"Une oasis d'horreur dans un désert d'ennui"
Par sa taille comme par son contenu, 2666 est un roman-monstre. Tout au long des cinq parties de ce qui restera son ultime oeuvre, Bolaño multiplie ad nauseam les histoires, les personnages, les digressions, en faisant appelle à des genres narratifs si variés qu'ils pourraient être jugés – évidemment, à tord – comme incompatibles.

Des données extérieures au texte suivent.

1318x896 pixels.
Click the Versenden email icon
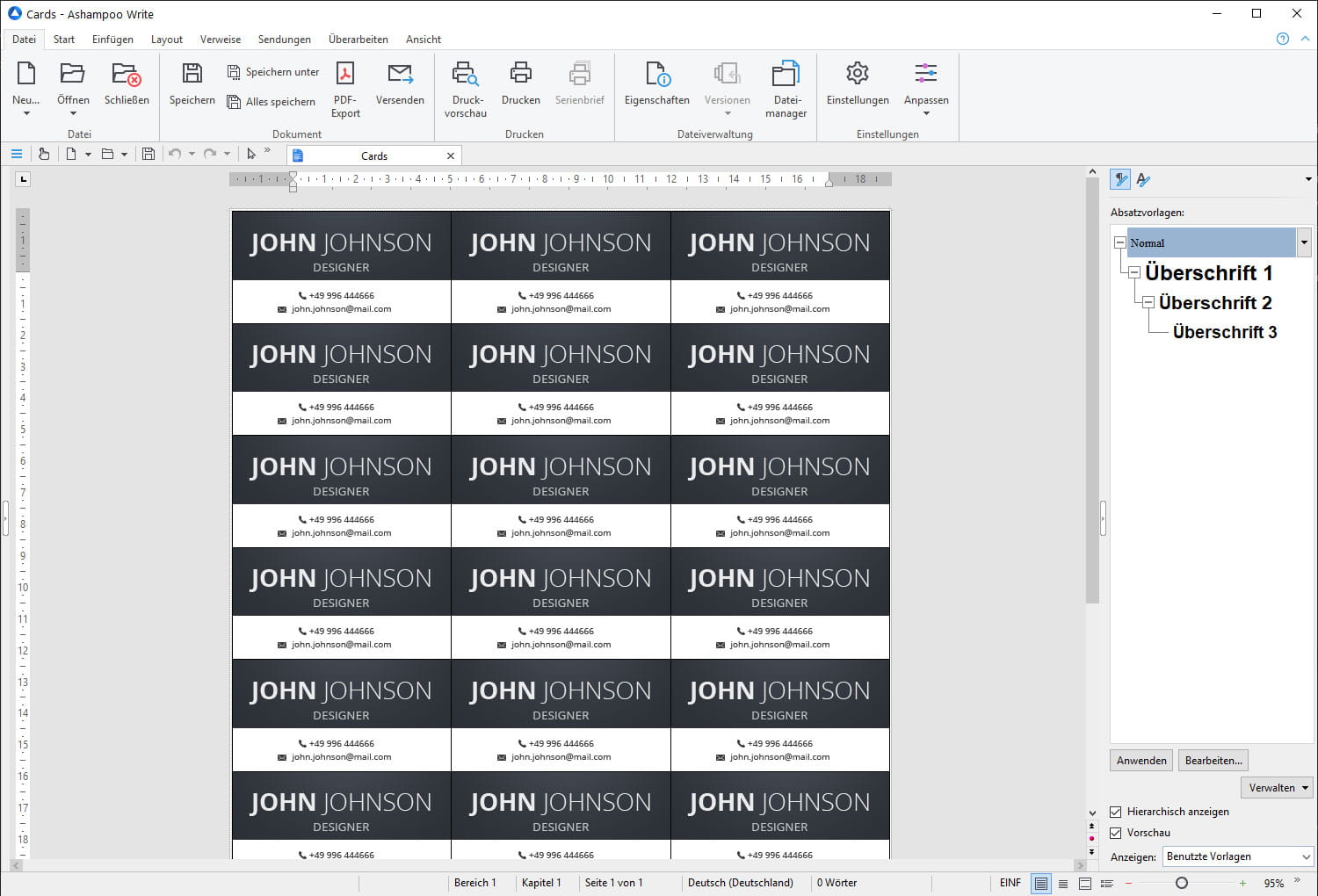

Finalement, l'unique véritable lien entre chacun des protagonistes demeure la ville fictive de Santa Teresa au Mexique qui semble happer les vies comme un trou noir. Inspirée de Ciudad Juárez où des centaines de meurtres de femmes ont été perpétrés dans l'indifférence générale, Bolaño fait de cette cité moite et assommante un quasi huis clos qui apparaît alors comme la toile de fond parfaite pour traiter du sujet principal du roman : la barbarie, autrement dit l'absurdité du mal dans ce qu'il a de plus consubstantiel à l'Homme.

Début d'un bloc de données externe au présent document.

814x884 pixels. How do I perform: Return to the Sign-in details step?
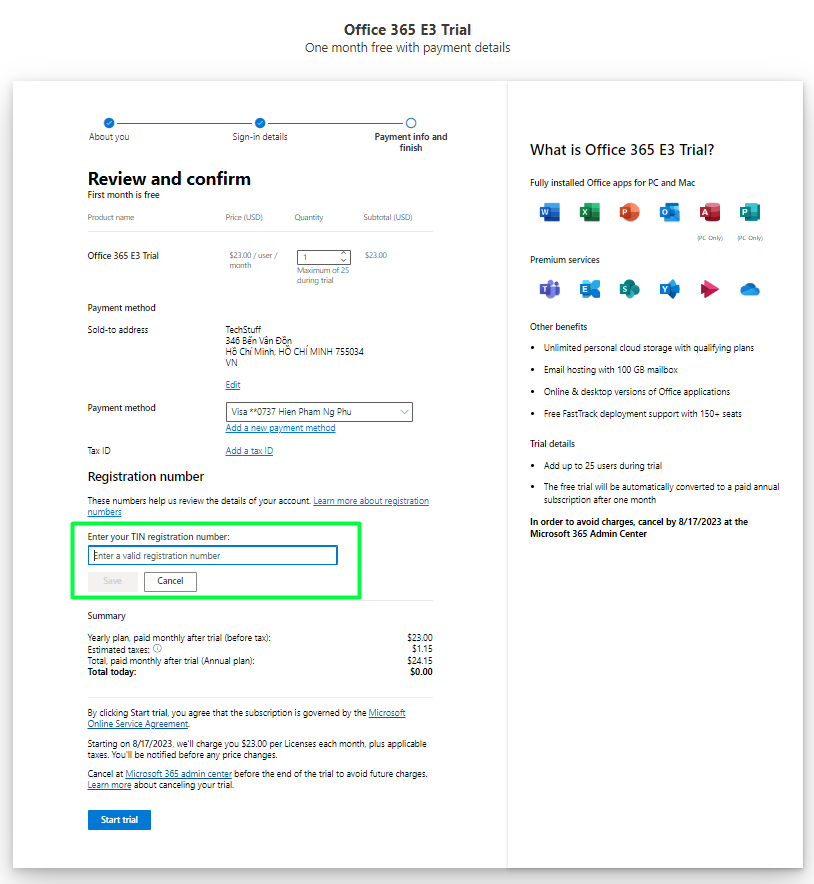[260, 123]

Difficile alors d'écrire à propos 2666 sans s'étendre trop en longueur tant ce roman est vaste et subtil. Mieux vaut encore le lire et se laisser porter par la narration remarquablement maîtrisée de Bolaño qui parvient à stimuler l'intérêt du lecteur tout au long des quelques 1400 pages de ce chef d'oeuvre, du vaudeville des quatre universitaires de la première partie, jusqu'aux révélations de la partie finale consacrée au mystérieux écrivain Benno von Archimboldi. 2666 est une oeuvre littéraire monumentale et définitive à lire, bien sûr, mais surtout, à relire et à relire encore à peine la dernière ligne atteinte.